Week 46, 2015 – Radiation and the Stimulated Emission Thereof

A new post? After Fallout 4 was released?! And it’s actually ON TIME?!?!?!  Yeah, I amaze even myself sometimes.

Five days ago, Fallout 4 dropped.  So I’ve kinda been doing nothing but playing that since then…  But that doesn’t mean nothing of note has been going on, because yesterday… This happened.

Excuse the certain earthy potato-like flavor of these pics, I used a Samsung Galaxy S3 to snap them, because I’m sick of not getting these sorts of liveblagging images when I can’t be bothered to set up a bunch of lights and a tripod.  I need a point-and-shoot that can do RAW. :<

A FREAKIN’ LASER! From China, with cheapness.


In its new (at least temporary) home between the 3D printer and the NEO-GEO cabinet.


The inside. I’m going to need a power bed upgrade and an air assist… And I’d like to get rid of that stupid exhaust duct.


A 40 Watt, water-cooled, CO2 laser tube.


The second test, after using the laser to engrave the word ‘TEST’… I wonder what it is?


It seems Vault Boy approves of my use of ‘Science!’ Guess I can go back to Fallout 4 now.

I’ll do a more in-depth look at the laser soon, as well as the November acquisitions post.

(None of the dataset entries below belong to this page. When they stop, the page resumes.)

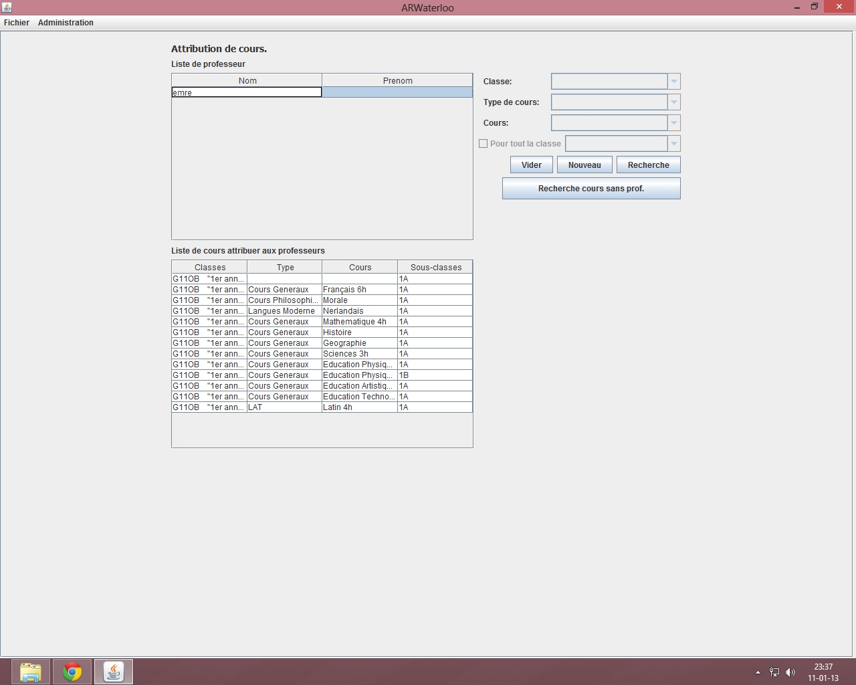Open the Fichier menu

pos(17,23)
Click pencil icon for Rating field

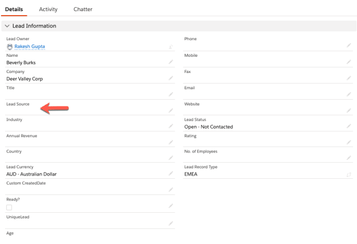[x=349, y=142]
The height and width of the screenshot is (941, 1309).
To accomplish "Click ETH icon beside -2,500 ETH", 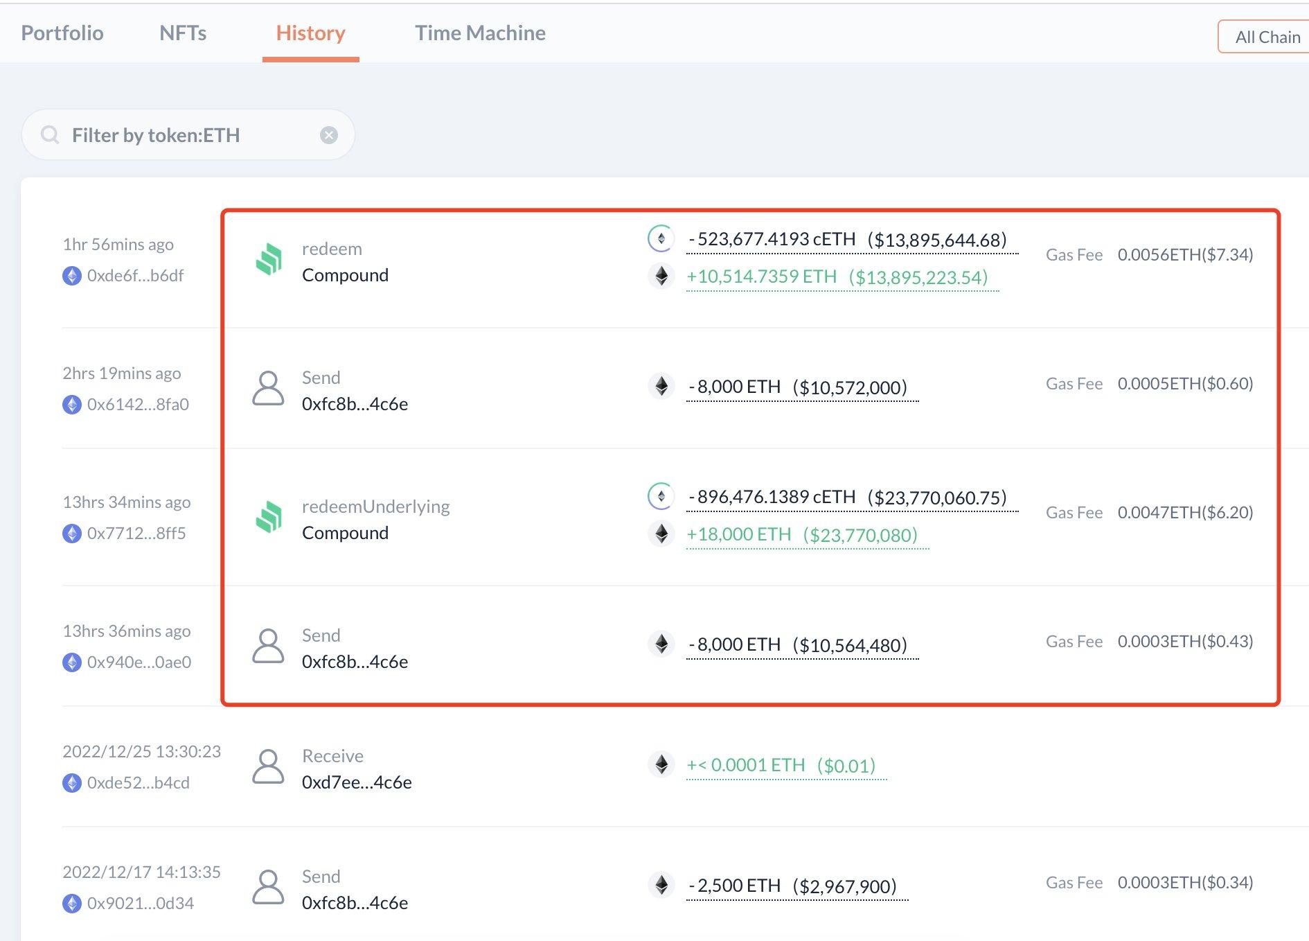I will pyautogui.click(x=661, y=885).
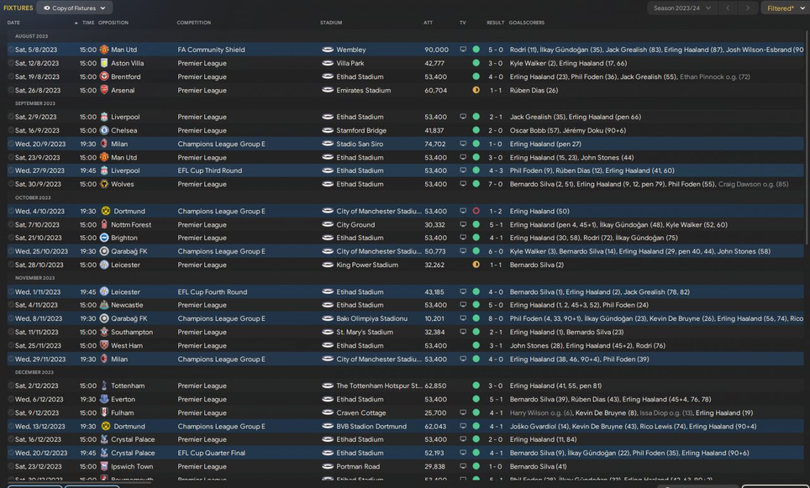Screen dimensions: 810x488
Task: Open the Copy of Fixtures view dropdown
Action: coord(75,8)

Week 41, 2013 – Digital Readout

A couple years ago I bought a bunch of cheap Chinese digital calipers with the notion of using them to build my own DRO (Digital Readout) for a mill or lathe, or getting one from ShumaTech which now seems quite defunct.  A couple weeks ago I stumbled upon a newer project using an Android device as a DRO, with a simple Arduino hardware interface to some magnetic scales.  The developer has since added support for the Texas Instruments MSP430 Launchpad board, and is in the process of adding support for the cheap Chinese scales and calipers.  I’ll do a full write-up when I build the system.  (I’ll be installing it on the lathe, since the mill will be converted to CNC in the near future.)

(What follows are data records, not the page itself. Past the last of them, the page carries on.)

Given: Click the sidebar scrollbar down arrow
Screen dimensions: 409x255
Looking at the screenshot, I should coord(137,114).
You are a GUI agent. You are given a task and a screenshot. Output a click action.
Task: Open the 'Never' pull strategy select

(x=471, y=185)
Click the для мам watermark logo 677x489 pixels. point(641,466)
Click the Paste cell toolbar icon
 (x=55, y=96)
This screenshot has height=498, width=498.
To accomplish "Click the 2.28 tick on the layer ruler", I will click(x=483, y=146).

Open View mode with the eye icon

He was supposed to release an updated version of the firmware that supports the Chinese calipers the weekend this was originally posted, but it’s been two weeks now, and nothing.  So I think I’m going to have to get back to writing my firmware now that I have my sample voltage shifter chips from TI.

Week 40, 2013 – Shars Tools

I fell a bit behind; I had these posts partially prepared but never posted.  I’m going to try and add at least a couple links and pictures later.

So I made an order from Shars Tools.  Shars is where I’ve gotten the majority of the tooling and instruments for my machine shop.  It’s basically the Made-in-China-dot-com of the machine tool world, and judging from the AOL and gmail mail addresses, I swear it’s run out of somebody’s house, and they don’t actually have any inventory, it just comes direct from China and they send it off to customers…it really wouldn’t surprise me in the least. But their prices are hard to beat, they’ve got one of the best selections, and their customer service is good and very responsive, especially considering it really does seem to be run by like ONE PERSON.

This time I picked up some handy bits and bobs, for instance, a set of telescoping gages, and a direct-reading ‘mechanical digital’ micrometer accurate to 0.0001″.  Very good tools for inspection.

I picked up some new inserts for the indexable tools for my lathe; since I can’t run it fast enough to reach the optimal cutting speeds for carbide inserts on aluminium I’d been meaning to get some aluminium-specific inserts…which are sort of hard to find for some reason.  I also picked up a matching indexable boring bar.  I wanted to get a pair of internal and external indexable threading tools with special thread-forming inserts, but they were like $30 each.  Need to do that though if I’m going to really do any serious fabrication on the lathe.  I also had my eye on this great grooving and profiling tool.  Profiling will be a big deal if I ever convert the lathe for CNC.

Also picked up an indexable dovetail mill for the milling machine.  I figured it didn’t cost that much more than the non-indexable version, so screw it. This way, any time it gets dull, I can just replace the cutting edges instead of buying a new cutter. Inserts are relatively cheap.